Com cuidado, me inclinei e deixei um beijo suave na testa dele, apenas o suficiente para sentir o calor de sua pele sob meus lábios. Charles se mexeu levemente, abrindo os olhos devagar, piscando contra a luz que começava a inundar o quarto.
— Bom dia — ele murmurou, com um sorriso sonolento que fez meu coração acelerar um pouco mais.
— Bom dia — respondi, minha voz baixa, quase como se não quisesse quebrar a calma que nos envolvia.
Ele estendeu a mão, entrelaçando os dedos nos meus, e me puxou para mais perto. Aquele gesto simples, o toque de suas mãos, me fez sentir que, não importa o que o dia trouxesse, estaríamos juntos, como sempre.
— Dormiu bem? — perguntei, minha cabeça agora repousando em seu peito, sentindo o ritmo constante de seu coração.
— Com você aqui? Sempre — ele respondeu, a voz ainda rouca de sono, mas cheia de carinho.
Ficamos assim por um tempo, apenas aproveitando a tranquilidade da manhã, sem pressa de levantar. Havia algo de mágico nesses momentos, quando o mundo parecia nos dar uma pausa, como se dissesse que o futuro poderia esperar só um pouco mais.
Mas eu sabia que, eventualmente, o dia nos chamaria. As memórias da noite anterior, do encontro com meus pais, ainda pesavam levemente em meus pensamentos. Não tinha respostas definitivas, e o caminho à frente ainda parecia nebuloso, mas, com Charles ao meu lado, sentia que, de alguma forma, conseguiria lidar com o que viesse.
— Pronto para enfrentar o dia? — ele perguntou, finalmente quebrando o silêncio, sua mão ainda traçando pequenos círculos nas minhas costas.
Eu suspirei, olhando para ele com um sorriso suave.
— Com você? Sempre.
Charles me puxou levemente para mais perto e, com aquele olhar cheio de carinho que sempre me derretia, me deu um beijo suave nos lábios. Era o tipo de beijo que não precisava de palavras, apenas a conexão entre nós. Quando nos separamos, ele sorriu, aquele sorriso tranquilo que parecia dizer que, não importa o que o dia trouxesse, nós enfrentaríamos juntos.

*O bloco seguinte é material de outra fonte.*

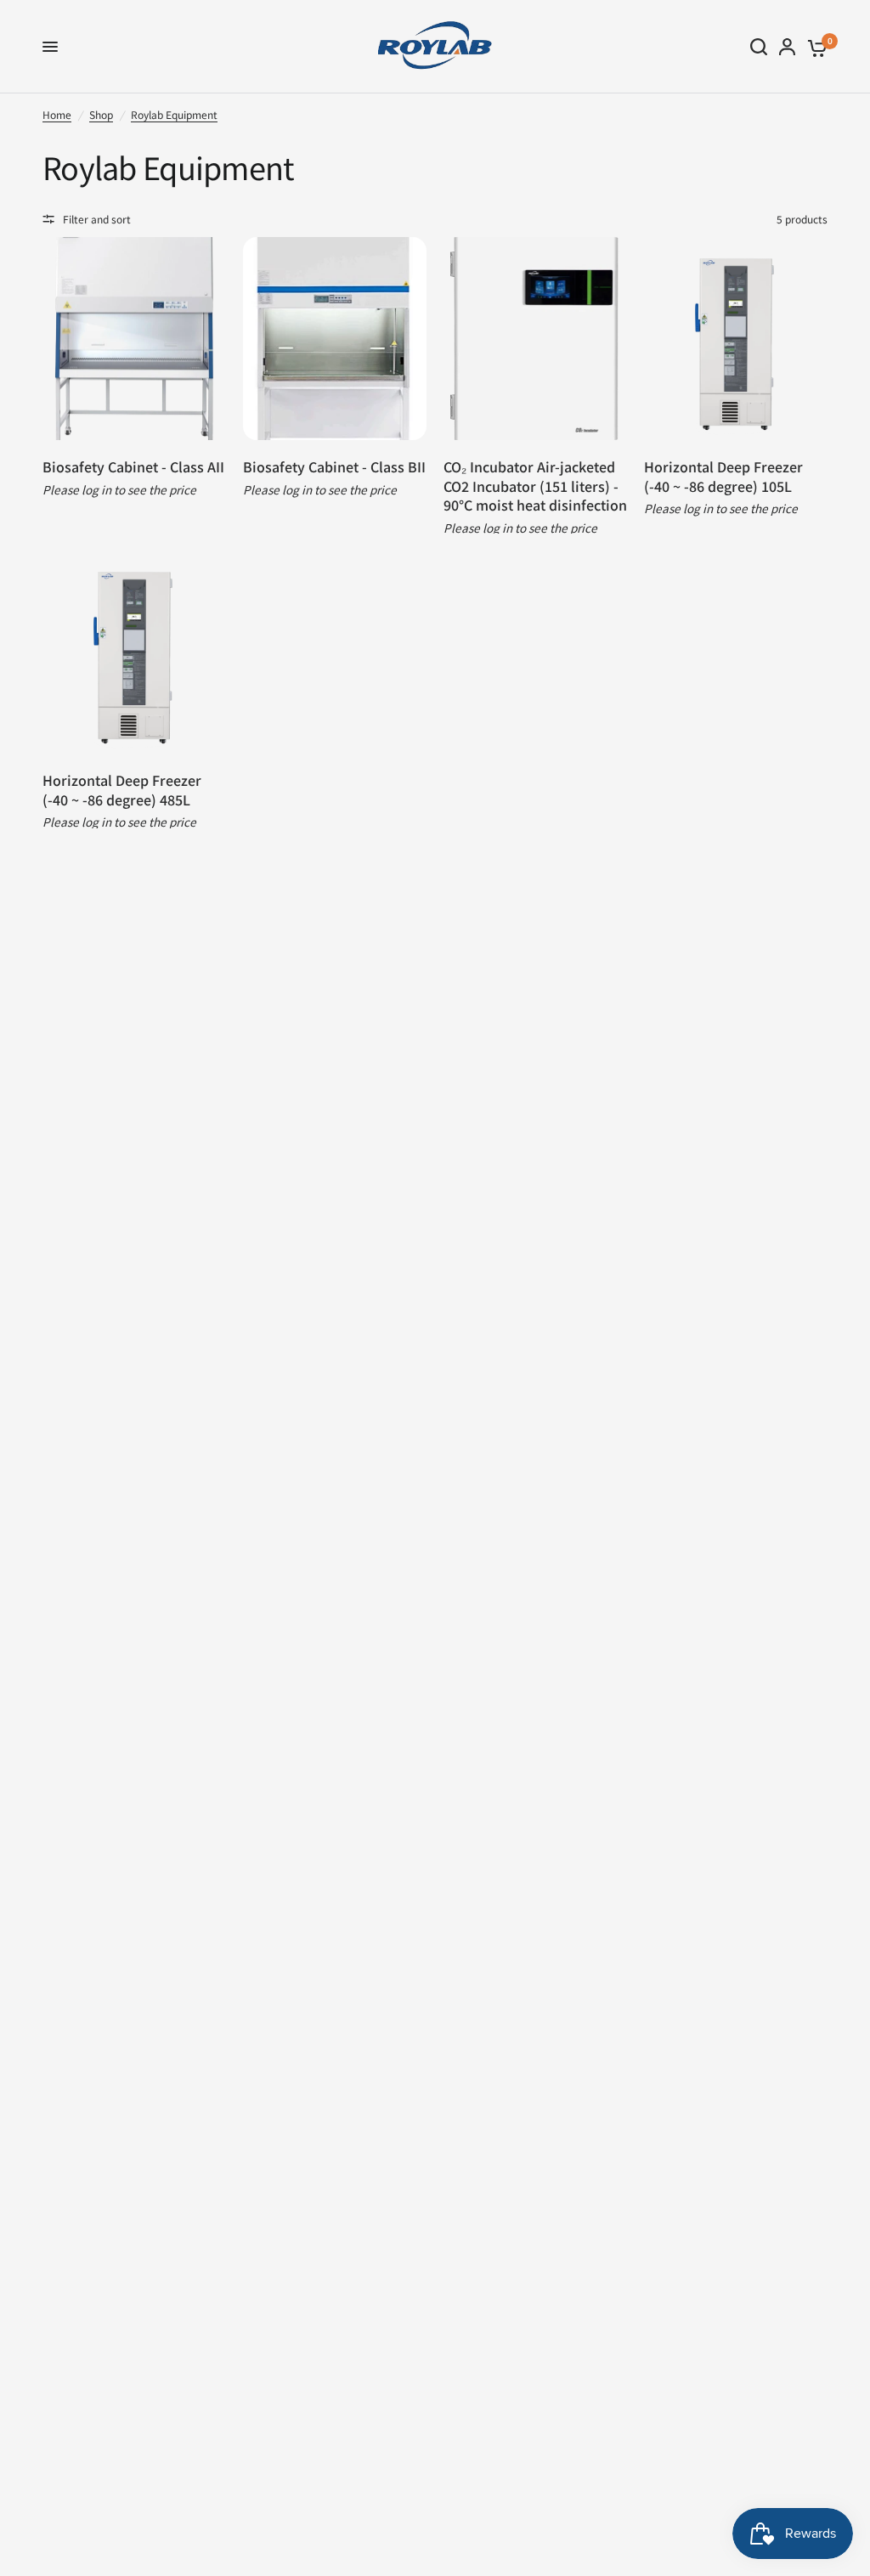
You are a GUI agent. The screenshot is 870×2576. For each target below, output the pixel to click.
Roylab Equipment (174, 114)
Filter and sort (97, 219)
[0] (814, 46)
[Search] (758, 46)
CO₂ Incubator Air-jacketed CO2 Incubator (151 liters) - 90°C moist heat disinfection (535, 485)
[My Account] (787, 46)
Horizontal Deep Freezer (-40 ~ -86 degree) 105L (723, 476)
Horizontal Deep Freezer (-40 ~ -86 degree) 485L (121, 790)
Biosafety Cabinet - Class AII (133, 466)
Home (56, 114)
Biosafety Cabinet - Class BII (334, 466)
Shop (101, 114)
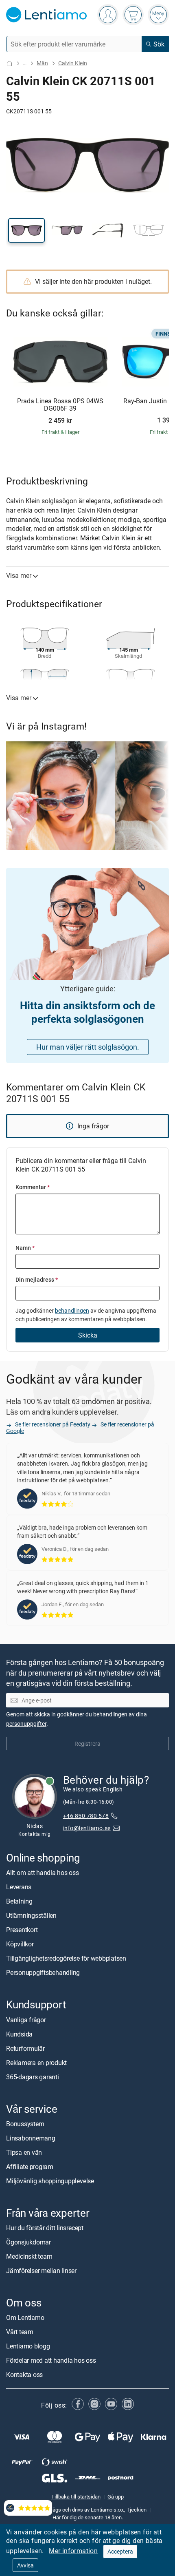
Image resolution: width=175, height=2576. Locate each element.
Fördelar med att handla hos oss (51, 2360)
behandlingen (72, 1310)
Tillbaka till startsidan (76, 2496)
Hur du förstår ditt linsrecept (44, 2227)
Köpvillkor (20, 1943)
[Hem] (9, 63)
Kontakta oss (24, 2374)
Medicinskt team (29, 2256)
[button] (26, 230)
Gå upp (115, 2496)
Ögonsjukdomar (28, 2242)
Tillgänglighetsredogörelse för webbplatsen (66, 1958)
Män (42, 63)
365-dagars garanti (32, 2076)
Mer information (73, 2550)
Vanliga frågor (26, 2019)
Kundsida (19, 2033)
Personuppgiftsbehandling (43, 1972)
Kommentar (32, 1187)
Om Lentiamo (25, 2317)
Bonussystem (25, 2123)
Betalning (19, 1901)
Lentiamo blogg (28, 2346)
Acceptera (120, 2551)
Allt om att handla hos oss (42, 1872)
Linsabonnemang (30, 2138)
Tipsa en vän (24, 2152)
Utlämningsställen (31, 1915)
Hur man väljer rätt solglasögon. (87, 1047)
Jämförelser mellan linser (41, 2270)
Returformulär (25, 2047)
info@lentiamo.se (87, 1827)
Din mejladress (36, 1279)
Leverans (18, 1886)
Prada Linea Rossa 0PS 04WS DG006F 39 (60, 405)
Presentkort (21, 1929)
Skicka (87, 1335)
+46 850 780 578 (86, 1816)
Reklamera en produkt (36, 2062)
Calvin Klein (72, 63)
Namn (25, 1248)
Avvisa (25, 2565)
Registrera (87, 1743)
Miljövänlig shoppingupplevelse (50, 2180)
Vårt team (19, 2331)
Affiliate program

— Vamos levantar — ele disse, a voz agora mais desperta. — Temos um longo dia pela frente.
Eu assenti, ainda sentindo o calor do beijo em meus lábios, e lentamente nos levantamos da cama, prontos para enfrentar mais um dia. Por mais que as sombras do passado ainda pairassem, com Charles ao meu lado, eu sabia que cada dia era uma nova oportunidade de deixar o que ficou para trás e construir algo melhor.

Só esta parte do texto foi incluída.